:: SOURCE EXCERPT ::

His presidential bid was DOA.

https://www.theguardian.com/us-news/2019/jan/29/howard-schul...



> Fast forward to today and Howard Schultz is despised in the Seattle area.

Did you even read the story? The founders wanted to make more coffee, Schultz wanted to make more stores. Seattle used to have an amazing coffee culture, and starbucks largely killed that. Schultz rightly gets the lion's share of the blame for that


Starbucks didn't kill it. Consumers did. Startbucks came to Australia and mostly failed (had to close lots of stores) as the local coffee culture is very strong. Starbucks was mostly ignored.


> Starbucks didn't kill it. Consumers did.

Starbucks seems to act as if it has a habit of making quarterly plans and mostly executing according to that intent.

But when I look at Consumers as a single entity it seems remarkably undisciplined. It can't seem to hold any plan in mind, coordinate its actions with any moment-to-moment follow-through on, or even _agree_ on a single intended plan. -- Consumers acts like it has no Chief Executive Function!


The stores that remain in Australia don't even belong to Starbucks popper. https://insideretail.com.au/news/7-eleven-buys-starbucks-201...


Does Starbucks corporation actually own Starbucks-branded coffeeshops in most countries other than the US? I thought usually it’s some local whale (like Maxim’s in HK/Macau) that buys the rights to the trademark and opens shops.


popper? or proper?


I'm not sure Starbucks would erode a places coffee culture, even in Seattle. If anything it would expand the pool of potential customers. I love and drink a lot of gourmet coffee/beans. I also visit Starbucks on occasion. I never go to Starbucks specifically for their coffee though, unless there is no good local cafe in the area. Starbucks is a lightweight coworking space / 3rd space at this stage.


Their predatory business practice killed a lot of local cafes. Places that were funky, cool, focused on their product and had a loyal base of locals but were kept afloat by tourists and other passersby who wouldn't cross a street, or just fell for brand recognition. They'd set up shop across the street or around the corner, and operate at a loss until they drove the locals off.

I'm loathe to admit that starbucks quality has gone up a bit lately, but even today their standard pull is burnt to hell in the name of homogeneity. So yeah, they dealt a huge blow to Seattle's (and many other cities) local cafes, and replaced them with a sanitized lack of culture.


For sure what you said happened however I’d argue it’s not a problem in places with legit coffee culture. Australia, Berlin, London to name a few places I’m intimately familiar with. Singapore on the other hand it most definitely is but that is a good reflection of the city tbh.

[Records about locating elements on screens]
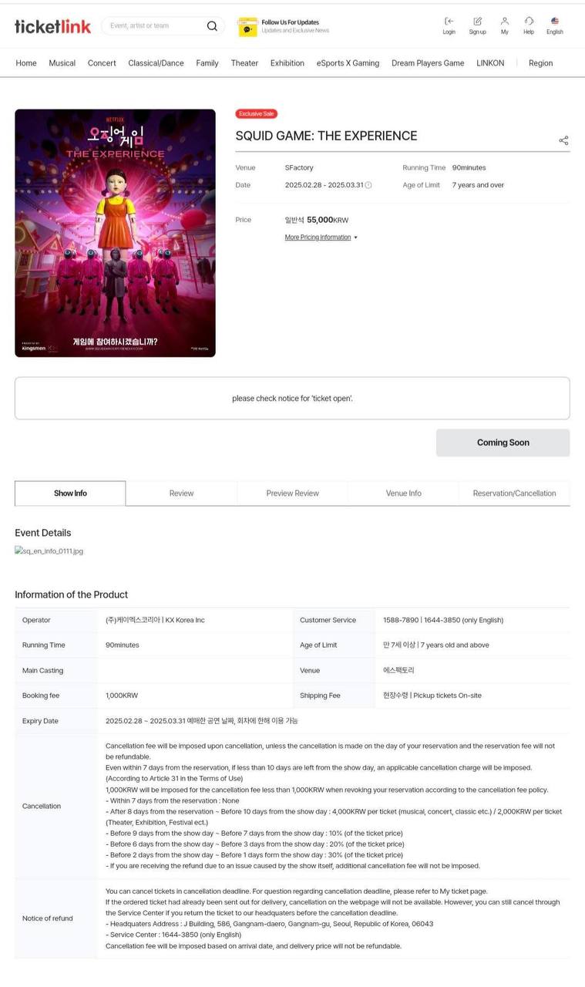
Task: Click the ticketlink logo
Action: [52, 26]
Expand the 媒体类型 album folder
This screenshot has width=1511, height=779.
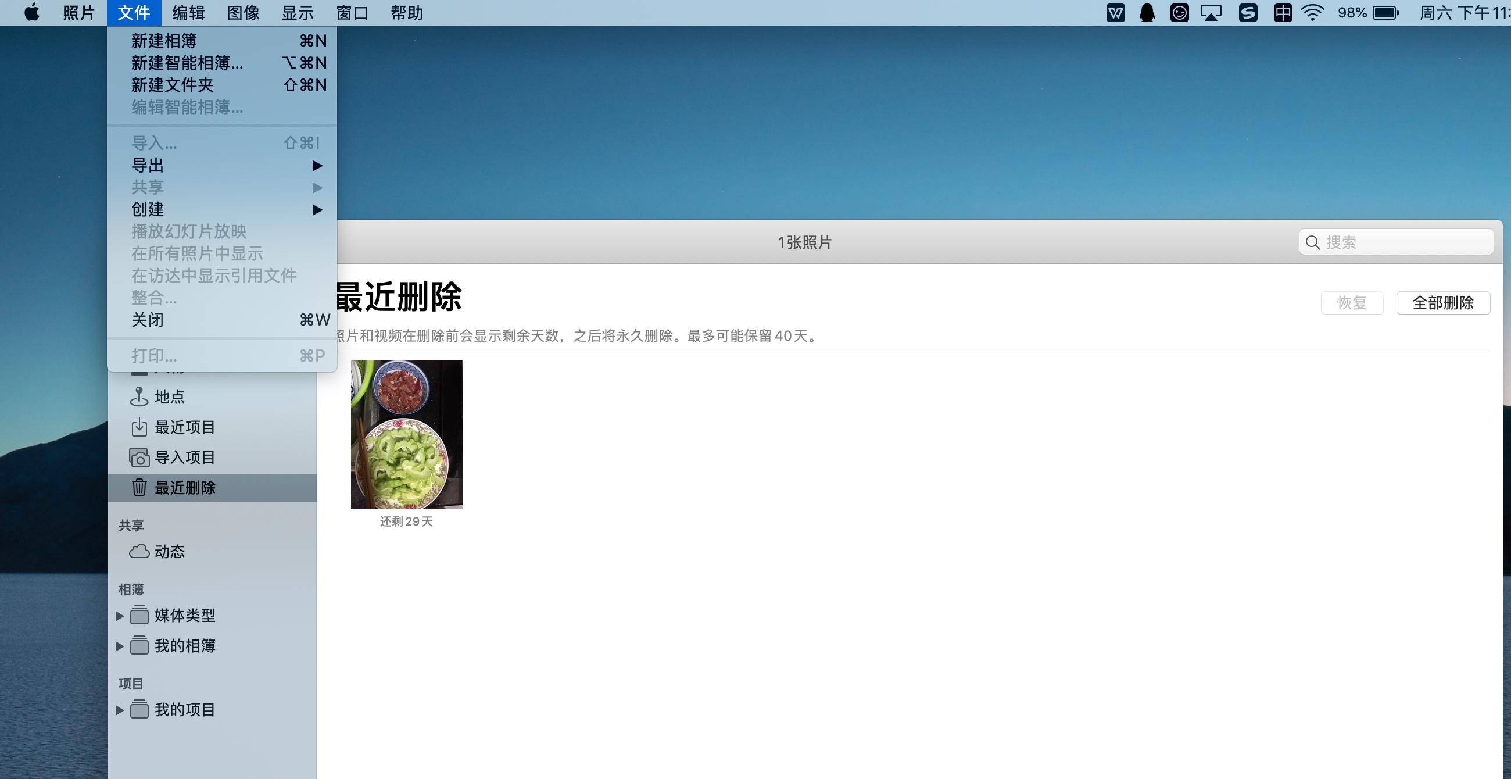(x=120, y=616)
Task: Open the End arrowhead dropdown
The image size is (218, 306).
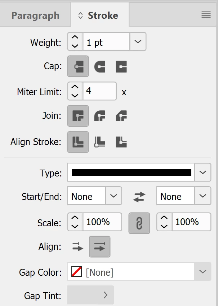Action: click(x=203, y=196)
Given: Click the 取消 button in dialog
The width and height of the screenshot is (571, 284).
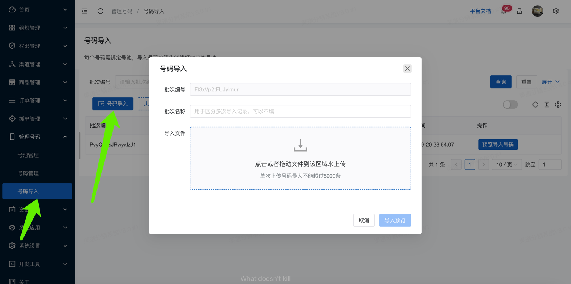Looking at the screenshot, I should [x=364, y=220].
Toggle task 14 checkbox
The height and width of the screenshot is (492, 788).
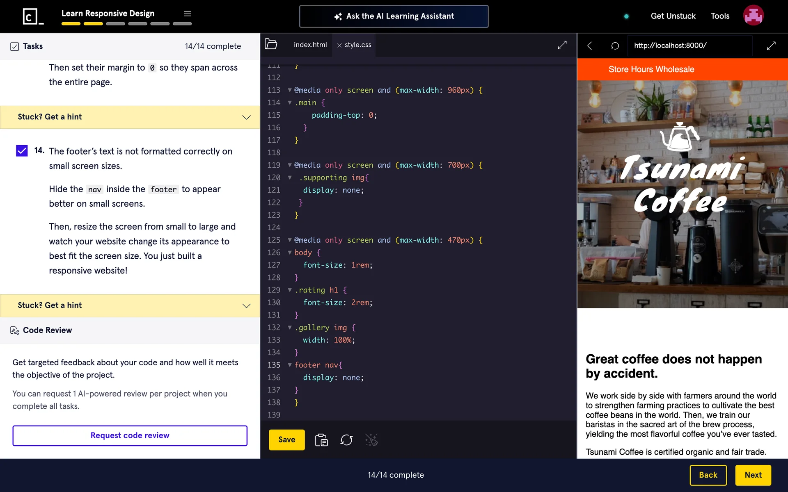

:: OBJECTIVE ::
For each statement, say yes or no to whether it agrees with the discussion about Starbucks, and quote the words from it that settle the matter.
1. A commenter says Starbucks had to close many of its stores in Australia.
2. A commenter says the Starbucks stores still open in Australia belong to Starbucks.
3. A commenter who drinks gourmet coffee says they visit Starbucks mainly for its coffee.
This material is not needed for the work here.

:: SOLUTION ::
1. Yes: "(had to close lots of stores)"
2. No: "The stores that remain in Australia don't even belong to Starbucks"
3. No: "I never go to Starbucks specifically for their coffee though, unless there is no good local cafe in the area."